When Governor John Bel Edwards took office, he implemented Obamacare in Louisiana by expanding Medicaid to cover those adults whose incomes fall 138% below the poverty line. Many of these people are able-bodied adults who are more than capable of supporting themselves.
Among those who will be eligible for Medicaid are those who currently have private health insurance plans. The Legislative Fiscal Office expects 89,600 to drop their private insurance and join Medicaid.
John Bel says this is free money from the Federal government. After all, they’re paying for the first years of the expansion. But eventually the state will have to pay a portion of it.
By taking this “free money” John Bel Edwards is setting Louisiana up for financial ruin. Kevin Kane, president of The Pelican Institute, explains why in an interview with the Heartland Institute.
Kane says Edwards’ order increases the burden placed on the state’s taxpayers.

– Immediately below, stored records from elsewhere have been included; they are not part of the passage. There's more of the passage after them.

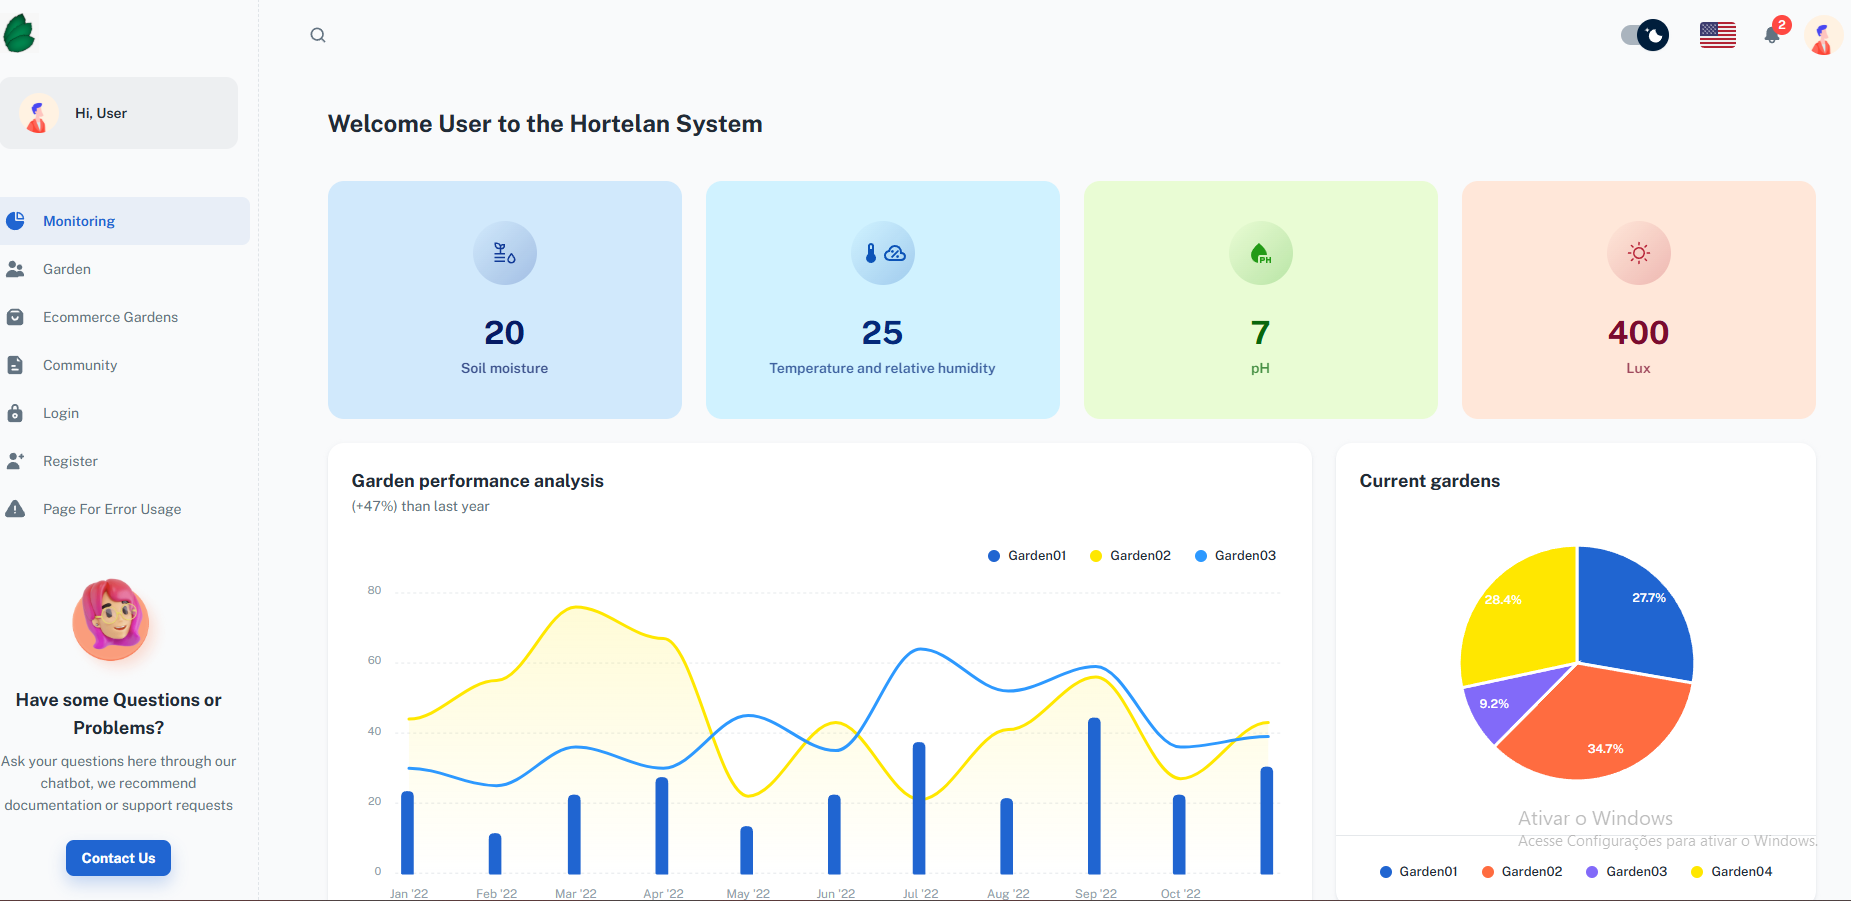Open the user avatar profile menu
This screenshot has width=1851, height=901.
pos(1824,35)
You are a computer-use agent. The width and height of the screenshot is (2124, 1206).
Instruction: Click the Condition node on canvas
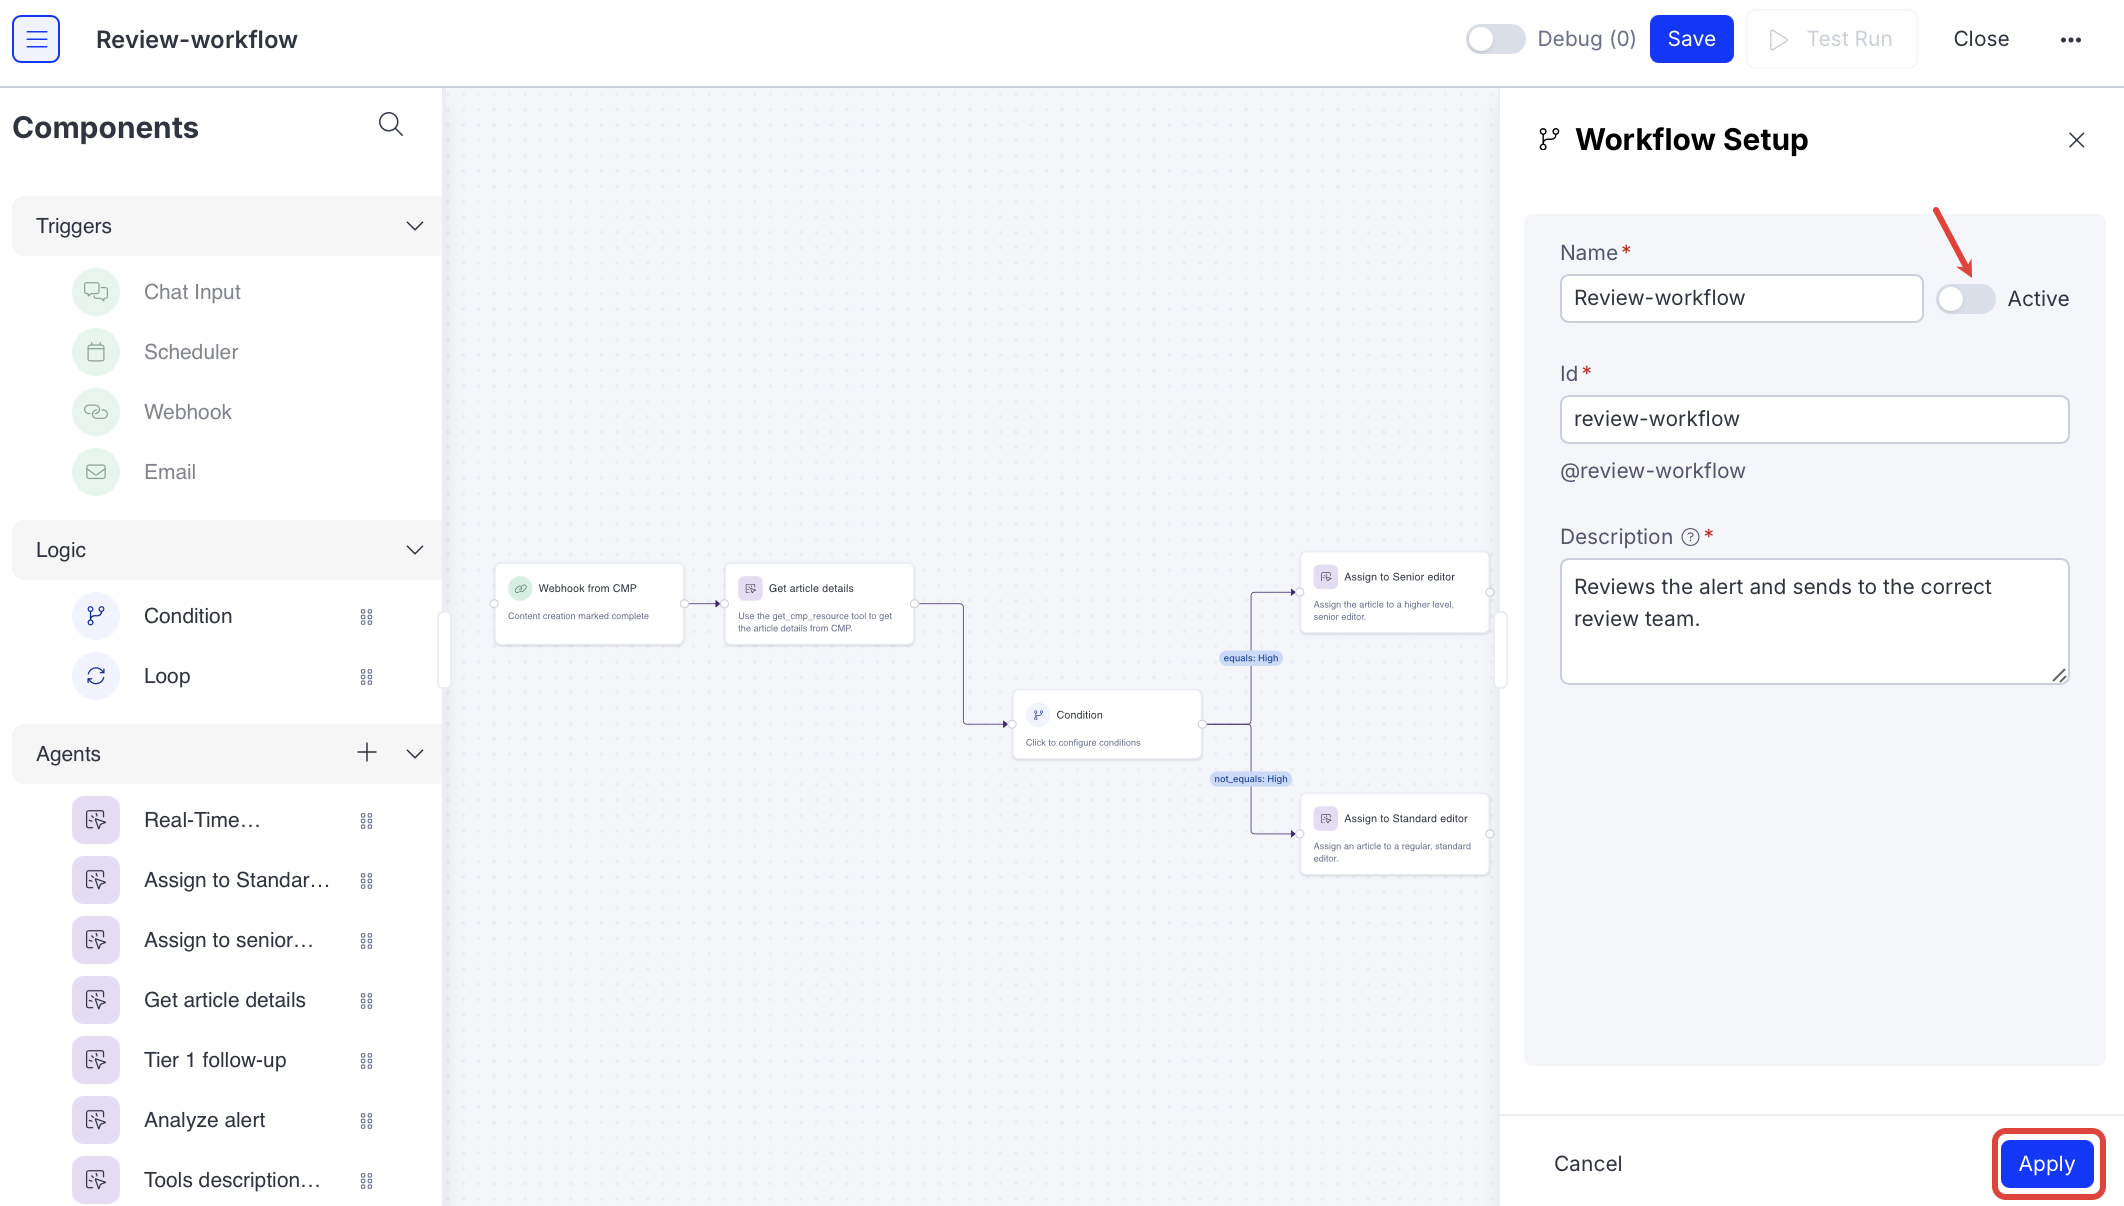click(x=1106, y=726)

“The taxpayers are ultimately on the hook for these federal programs, so we should not pretend that this is ‘free’ money,” Kane said. “If the federal government reduces its share of the Medicaid burden, the states will have to pick up the slack.”
Instead of expanding Medicaid, states should be given more flexibility in determining how to handle uninsured citizens, Kane says.
“Unfortunately, states cannot take this power for themselves,” Kane said. “It will need to be granted by policymakers in [Washington,] DC. This is unlikely to happen unless states push back against Medicaid expansion and lobby for a new approach.”
By taking the “free money” now, Edwards is setting Louisiana up for financial ruin in the future. Is kicking the can down the road exactly what got us in this situation? If so, how is kicking the can further down the road going to get us out of it?
By every passing day, John Bel Edwards continues to prove how out of his league he is as governor of Louisiana.